=== Section Start ===

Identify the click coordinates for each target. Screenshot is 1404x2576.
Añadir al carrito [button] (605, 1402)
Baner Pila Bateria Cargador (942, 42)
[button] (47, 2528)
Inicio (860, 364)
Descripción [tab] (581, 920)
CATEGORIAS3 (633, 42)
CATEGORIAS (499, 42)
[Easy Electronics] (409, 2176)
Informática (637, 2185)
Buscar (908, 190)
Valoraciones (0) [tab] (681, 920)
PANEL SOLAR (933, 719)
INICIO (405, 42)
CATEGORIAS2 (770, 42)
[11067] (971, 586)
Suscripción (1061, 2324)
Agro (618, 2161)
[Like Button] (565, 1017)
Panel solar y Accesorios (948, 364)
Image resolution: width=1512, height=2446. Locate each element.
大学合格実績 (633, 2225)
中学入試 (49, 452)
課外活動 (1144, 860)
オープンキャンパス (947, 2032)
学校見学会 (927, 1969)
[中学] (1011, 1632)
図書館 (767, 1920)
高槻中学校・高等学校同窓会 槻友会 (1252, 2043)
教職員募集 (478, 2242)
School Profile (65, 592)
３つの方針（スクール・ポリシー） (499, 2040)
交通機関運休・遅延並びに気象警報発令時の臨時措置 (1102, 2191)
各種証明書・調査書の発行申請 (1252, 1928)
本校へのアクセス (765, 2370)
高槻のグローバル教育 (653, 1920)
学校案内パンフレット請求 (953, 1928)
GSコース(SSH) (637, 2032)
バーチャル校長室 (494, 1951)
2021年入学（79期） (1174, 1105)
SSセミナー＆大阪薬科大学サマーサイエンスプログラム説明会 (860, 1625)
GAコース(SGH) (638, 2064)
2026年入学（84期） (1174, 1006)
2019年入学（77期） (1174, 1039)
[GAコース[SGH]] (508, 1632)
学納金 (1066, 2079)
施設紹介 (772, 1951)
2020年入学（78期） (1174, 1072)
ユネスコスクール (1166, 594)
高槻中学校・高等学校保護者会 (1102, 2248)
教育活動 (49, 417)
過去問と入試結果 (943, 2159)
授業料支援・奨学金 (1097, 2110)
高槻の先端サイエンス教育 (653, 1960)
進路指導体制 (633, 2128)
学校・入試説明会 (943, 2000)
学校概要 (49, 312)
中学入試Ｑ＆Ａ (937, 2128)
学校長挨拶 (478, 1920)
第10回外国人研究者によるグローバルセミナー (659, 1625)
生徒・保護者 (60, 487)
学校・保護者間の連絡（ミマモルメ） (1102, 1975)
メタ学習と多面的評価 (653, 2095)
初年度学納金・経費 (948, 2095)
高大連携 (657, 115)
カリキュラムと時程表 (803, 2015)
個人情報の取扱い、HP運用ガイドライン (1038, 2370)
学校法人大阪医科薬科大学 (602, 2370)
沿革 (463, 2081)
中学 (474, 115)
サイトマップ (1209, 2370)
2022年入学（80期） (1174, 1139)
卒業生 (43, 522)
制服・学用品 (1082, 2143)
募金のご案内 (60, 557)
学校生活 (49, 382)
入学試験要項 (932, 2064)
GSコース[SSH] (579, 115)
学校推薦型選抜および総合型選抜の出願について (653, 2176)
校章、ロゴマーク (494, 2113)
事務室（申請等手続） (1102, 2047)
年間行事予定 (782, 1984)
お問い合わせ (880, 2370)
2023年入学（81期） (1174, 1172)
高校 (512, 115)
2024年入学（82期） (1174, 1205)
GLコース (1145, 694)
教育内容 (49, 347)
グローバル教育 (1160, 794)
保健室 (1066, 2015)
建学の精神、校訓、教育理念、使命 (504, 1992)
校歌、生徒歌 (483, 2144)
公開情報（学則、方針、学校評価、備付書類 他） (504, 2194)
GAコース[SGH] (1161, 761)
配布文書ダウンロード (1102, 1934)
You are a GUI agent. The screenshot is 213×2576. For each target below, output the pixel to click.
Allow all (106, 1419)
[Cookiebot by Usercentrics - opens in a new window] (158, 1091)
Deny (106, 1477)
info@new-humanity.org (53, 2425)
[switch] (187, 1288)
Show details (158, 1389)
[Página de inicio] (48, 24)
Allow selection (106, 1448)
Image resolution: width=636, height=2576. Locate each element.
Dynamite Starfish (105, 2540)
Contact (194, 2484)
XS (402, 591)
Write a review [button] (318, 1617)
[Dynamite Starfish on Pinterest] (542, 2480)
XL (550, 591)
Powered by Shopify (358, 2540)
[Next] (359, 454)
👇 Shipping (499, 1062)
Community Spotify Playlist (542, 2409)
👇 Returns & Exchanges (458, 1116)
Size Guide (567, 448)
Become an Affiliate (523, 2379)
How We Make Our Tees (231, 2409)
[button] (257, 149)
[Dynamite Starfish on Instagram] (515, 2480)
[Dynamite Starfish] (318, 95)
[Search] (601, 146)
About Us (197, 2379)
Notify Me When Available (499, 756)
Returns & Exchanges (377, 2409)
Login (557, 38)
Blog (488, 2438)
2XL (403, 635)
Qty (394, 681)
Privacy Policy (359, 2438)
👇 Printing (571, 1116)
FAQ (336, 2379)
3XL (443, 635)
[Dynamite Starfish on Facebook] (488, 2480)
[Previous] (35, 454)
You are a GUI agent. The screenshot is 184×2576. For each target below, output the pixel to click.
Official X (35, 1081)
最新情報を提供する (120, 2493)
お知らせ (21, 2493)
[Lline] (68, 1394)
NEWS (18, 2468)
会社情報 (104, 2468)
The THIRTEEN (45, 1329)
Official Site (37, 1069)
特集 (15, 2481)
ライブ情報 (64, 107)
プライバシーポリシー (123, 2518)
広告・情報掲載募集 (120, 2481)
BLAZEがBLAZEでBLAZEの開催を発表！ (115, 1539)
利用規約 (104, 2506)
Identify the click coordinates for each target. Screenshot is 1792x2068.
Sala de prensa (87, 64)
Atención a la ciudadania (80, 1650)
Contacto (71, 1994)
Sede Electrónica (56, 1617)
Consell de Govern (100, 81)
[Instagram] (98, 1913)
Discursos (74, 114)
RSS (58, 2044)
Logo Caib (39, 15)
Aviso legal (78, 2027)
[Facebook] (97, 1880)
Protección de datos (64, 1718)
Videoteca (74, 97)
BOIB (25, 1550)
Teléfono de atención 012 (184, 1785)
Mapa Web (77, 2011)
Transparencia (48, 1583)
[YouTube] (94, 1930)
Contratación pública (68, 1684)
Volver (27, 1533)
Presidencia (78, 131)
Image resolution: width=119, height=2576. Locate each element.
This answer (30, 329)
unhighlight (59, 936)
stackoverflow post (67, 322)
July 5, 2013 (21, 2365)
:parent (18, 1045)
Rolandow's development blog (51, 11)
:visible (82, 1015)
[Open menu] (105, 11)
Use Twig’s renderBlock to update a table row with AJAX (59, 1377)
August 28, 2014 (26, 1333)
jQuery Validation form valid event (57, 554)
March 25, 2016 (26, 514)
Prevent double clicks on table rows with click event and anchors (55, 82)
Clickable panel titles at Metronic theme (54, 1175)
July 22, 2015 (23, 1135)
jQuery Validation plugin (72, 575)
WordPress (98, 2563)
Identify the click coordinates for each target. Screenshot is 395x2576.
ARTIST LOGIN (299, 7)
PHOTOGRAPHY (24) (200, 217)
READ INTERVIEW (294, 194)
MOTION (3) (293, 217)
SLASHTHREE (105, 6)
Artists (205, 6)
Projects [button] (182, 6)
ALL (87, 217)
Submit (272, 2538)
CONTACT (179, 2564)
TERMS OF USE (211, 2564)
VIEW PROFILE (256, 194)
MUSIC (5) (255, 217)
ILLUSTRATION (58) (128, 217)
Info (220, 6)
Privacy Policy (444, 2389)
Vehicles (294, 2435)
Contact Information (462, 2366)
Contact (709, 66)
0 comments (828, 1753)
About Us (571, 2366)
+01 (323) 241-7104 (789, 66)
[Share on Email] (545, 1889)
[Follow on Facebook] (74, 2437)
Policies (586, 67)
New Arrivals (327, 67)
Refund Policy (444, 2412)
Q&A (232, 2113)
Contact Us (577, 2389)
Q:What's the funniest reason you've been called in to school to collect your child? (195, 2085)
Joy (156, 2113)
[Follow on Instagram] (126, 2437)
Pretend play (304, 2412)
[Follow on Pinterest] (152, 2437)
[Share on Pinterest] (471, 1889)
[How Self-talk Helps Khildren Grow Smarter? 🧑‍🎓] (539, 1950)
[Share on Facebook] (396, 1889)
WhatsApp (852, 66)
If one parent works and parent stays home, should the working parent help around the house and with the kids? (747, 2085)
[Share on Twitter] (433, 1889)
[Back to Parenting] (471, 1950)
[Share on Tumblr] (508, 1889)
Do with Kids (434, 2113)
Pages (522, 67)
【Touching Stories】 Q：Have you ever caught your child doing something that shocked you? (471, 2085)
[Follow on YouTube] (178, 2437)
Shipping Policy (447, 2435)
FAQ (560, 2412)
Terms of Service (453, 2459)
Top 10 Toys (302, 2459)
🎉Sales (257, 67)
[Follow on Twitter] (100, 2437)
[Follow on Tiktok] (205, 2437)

=== Section End ===

[EXERCISE GOAL] Please give back only the lines between the first line of the entries and the line with "GAコース(SGH) (638, 2064)", both ends included, word for word.

[TASK OUTPUT]
Identify the click coordinates for each target. Screenshot is 1404x2576.
Añadir al carrito [button] (605, 1402)
Baner Pila Bateria Cargador (942, 42)
[button] (47, 2528)
Inicio (860, 364)
Descripción [tab] (581, 920)
CATEGORIAS3 (633, 42)
CATEGORIAS (499, 42)
[Easy Electronics] (409, 2176)
Informática (637, 2185)
Buscar (908, 190)
Valoraciones (0) [tab] (681, 920)
PANEL SOLAR (933, 719)
INICIO (405, 42)
CATEGORIAS2 (770, 42)
[11067] (971, 586)
Suscripción (1061, 2324)
Agro (618, 2161)
[Like Button] (565, 1017)
Panel solar y Accesorios (948, 364)
Image resolution: width=1512, height=2446. Locate each element.
大学合格実績 (633, 2225)
中学入試 (49, 452)
課外活動 (1144, 860)
オープンキャンパス (947, 2032)
学校見学会 (927, 1969)
[中学] (1011, 1632)
図書館 (767, 1920)
高槻中学校・高等学校同窓会 槻友会 (1252, 2043)
教職員募集 (478, 2242)
School Profile (65, 592)
３つの方針（スクール・ポリシー） (499, 2040)
交通機関運休・遅延並びに気象警報発令時の臨時措置 (1102, 2191)
各種証明書・調査書の発行申請 (1252, 1928)
本校へのアクセス (765, 2370)
高槻のグローバル教育 (653, 1920)
学校案内パンフレット請求 (953, 1928)
GSコース(SSH) (637, 2032)
バーチャル校長室 (494, 1951)
2021年入学（79期） (1174, 1105)
SSセミナー＆大阪薬科大学サマーサイエンスプログラム説明会 (860, 1625)
GAコース(SGH) (638, 2064)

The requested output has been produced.